Dal punto di vista internazionale gli Stati Uniti sono stati criticati perché appoggiano fermamente l’India in campo militare e geopolitico. Mentre questo genere di repressioni nei confronti della minoranza musulmana è ampiamente tollerato, il comportamento simile della Cina con le popolazioni uigure nella zona dello Xinjiang viene condannato con decisione e fermezza. Numerose tensioni si sono scatenate a seguito delle riforme agricole decise e votate dal Parlamento ad ottobre del 2020. Nello specifico i sussidi statali per l’agricoltura sono stati ridotti drasticamente a favore del settore privato. In questo modo il governo ha sfavorito ancora una volta un settore in piena crisi alla quale lavora il 60% della popolazione indiana ma che frutta allo stato solamente il 15% del PIL.

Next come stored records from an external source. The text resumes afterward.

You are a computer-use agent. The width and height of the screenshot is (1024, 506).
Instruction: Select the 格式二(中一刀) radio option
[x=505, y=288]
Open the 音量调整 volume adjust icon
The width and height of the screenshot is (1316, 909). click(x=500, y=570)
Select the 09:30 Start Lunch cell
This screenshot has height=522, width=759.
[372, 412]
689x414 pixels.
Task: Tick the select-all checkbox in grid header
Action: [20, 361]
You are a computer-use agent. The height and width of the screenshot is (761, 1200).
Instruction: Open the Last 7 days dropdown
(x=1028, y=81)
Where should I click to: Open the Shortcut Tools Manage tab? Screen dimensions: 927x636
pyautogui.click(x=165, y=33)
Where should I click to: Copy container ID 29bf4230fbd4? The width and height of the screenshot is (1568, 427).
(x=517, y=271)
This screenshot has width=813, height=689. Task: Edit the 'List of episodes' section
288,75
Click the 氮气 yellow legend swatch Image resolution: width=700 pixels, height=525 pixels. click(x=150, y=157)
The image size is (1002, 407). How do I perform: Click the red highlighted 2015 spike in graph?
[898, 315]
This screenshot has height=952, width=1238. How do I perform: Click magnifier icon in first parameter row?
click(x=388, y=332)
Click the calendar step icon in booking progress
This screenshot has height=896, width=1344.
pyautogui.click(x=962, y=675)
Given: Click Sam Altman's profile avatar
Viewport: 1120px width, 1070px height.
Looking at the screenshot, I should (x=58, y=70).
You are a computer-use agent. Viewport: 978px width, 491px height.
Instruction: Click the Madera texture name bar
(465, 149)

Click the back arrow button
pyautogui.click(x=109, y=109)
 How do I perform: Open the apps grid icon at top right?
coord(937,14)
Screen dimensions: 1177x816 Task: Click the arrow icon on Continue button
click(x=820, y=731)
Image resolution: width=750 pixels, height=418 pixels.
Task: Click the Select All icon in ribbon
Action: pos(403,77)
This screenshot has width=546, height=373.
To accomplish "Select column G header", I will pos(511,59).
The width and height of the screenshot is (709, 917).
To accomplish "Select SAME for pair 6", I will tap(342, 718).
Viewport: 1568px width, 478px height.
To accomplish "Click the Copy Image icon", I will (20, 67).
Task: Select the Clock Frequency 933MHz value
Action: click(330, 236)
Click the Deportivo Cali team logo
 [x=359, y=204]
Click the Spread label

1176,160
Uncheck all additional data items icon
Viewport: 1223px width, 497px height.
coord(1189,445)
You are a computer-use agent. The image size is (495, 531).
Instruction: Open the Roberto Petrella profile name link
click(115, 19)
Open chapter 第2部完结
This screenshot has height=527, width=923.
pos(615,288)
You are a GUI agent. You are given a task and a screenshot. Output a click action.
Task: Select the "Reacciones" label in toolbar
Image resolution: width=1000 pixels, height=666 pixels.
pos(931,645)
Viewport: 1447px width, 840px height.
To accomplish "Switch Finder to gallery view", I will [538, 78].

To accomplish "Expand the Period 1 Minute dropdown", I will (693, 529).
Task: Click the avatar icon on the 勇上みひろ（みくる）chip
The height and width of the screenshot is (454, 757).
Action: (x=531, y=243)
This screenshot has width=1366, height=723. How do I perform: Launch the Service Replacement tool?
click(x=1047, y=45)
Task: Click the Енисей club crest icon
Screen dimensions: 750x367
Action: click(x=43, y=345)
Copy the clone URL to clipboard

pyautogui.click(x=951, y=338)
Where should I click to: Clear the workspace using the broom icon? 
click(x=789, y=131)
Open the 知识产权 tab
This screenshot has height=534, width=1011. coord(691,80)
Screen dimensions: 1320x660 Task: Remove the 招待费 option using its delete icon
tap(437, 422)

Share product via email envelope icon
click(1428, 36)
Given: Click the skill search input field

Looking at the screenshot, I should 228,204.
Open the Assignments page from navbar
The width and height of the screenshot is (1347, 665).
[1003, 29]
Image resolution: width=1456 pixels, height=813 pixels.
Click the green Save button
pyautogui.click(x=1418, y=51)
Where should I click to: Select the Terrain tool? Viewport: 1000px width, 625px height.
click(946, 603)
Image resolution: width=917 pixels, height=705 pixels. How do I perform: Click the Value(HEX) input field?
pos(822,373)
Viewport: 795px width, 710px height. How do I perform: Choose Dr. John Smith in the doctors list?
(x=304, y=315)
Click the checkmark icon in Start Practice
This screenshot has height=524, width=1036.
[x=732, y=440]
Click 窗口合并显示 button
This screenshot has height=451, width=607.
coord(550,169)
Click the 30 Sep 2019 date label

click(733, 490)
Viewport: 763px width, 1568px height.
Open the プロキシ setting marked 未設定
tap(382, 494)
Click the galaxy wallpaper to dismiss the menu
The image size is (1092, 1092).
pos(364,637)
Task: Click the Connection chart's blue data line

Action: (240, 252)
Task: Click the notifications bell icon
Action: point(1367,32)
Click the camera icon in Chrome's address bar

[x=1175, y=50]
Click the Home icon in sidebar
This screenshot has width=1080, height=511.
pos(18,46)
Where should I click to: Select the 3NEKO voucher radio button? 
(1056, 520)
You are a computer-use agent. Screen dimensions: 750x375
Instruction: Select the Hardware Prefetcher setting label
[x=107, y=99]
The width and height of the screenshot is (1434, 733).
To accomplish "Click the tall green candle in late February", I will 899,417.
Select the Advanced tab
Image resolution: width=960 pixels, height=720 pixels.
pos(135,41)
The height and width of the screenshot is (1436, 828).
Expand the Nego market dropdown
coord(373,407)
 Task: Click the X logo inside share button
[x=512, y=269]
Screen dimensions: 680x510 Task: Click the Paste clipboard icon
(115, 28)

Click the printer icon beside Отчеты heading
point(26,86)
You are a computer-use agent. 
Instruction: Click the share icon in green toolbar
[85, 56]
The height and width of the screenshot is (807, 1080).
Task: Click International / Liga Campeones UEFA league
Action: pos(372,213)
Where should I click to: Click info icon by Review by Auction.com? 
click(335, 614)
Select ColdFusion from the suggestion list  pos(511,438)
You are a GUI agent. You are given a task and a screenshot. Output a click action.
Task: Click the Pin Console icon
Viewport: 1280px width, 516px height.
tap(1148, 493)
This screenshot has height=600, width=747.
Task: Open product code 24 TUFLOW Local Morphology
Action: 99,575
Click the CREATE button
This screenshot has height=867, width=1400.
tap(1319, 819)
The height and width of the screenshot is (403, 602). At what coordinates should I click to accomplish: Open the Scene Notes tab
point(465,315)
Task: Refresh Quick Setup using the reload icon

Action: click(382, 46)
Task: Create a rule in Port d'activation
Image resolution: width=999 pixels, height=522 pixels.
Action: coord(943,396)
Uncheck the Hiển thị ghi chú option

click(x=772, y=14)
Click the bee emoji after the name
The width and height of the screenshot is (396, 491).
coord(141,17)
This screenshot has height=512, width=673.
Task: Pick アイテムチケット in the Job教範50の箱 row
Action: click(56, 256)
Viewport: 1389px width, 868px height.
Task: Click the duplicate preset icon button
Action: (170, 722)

Soldati sikh indiani a Srinagar, nel Kashmir, il 9 novembre 1947 – AP Photo/Max Desfor

La questione fondamentale è l’approccio al problema. Il governo di Modi, tramite le riforme proposte, non offre delle garanzie agli agricoltori che si trovano sfavoriti nei confronti delle grandi multinazionali. Per questa motivazione, in India si stanno svolgendo dallo scorso novembre pesanti proteste nella capitale e nelle altre principali città che hanno creato numerosi disagi. Il braccio di ferro tra le parti continua e gli agricoltori hanno promesso di interrompere le manifestazioni solamente quando il governo ritirerà le leggi in questione. Emerge ancora una volta la volontà del premier Modi di adottare una politica repressiva estranea ai principi liberali. Così facendo, il capo di stato indiano si espone continuamente alle critiche della comunità internazionale.

L’India è un paese enorme la cui influenza è cresciuta molto negli ultimi anni sia in seguito all’ingresso in varie organizzazioni internazionali che grazie al rapporto con gli Stati Uniti. L’India rappresenta un alleato indispensabile per Washington nell’ottica del contenimento cinese nell’area. La politica repressiva di Narendra Modi e i vari problemi interni che martoriano il paese sono delle questioni che il paese si porta avanti da tempo e che gettano delle ombre sul suo futuro. Varie questioni ancora aperte tra cui la lotta alla pandemia, le relazioni con gli Usa e la Cina e i vari dossier interni su temi economici e sociali sapranno dirci se l’India sarà ingrato di rafforzarsi e quale sarà il suo posizionamento nello scacchiere internazionale.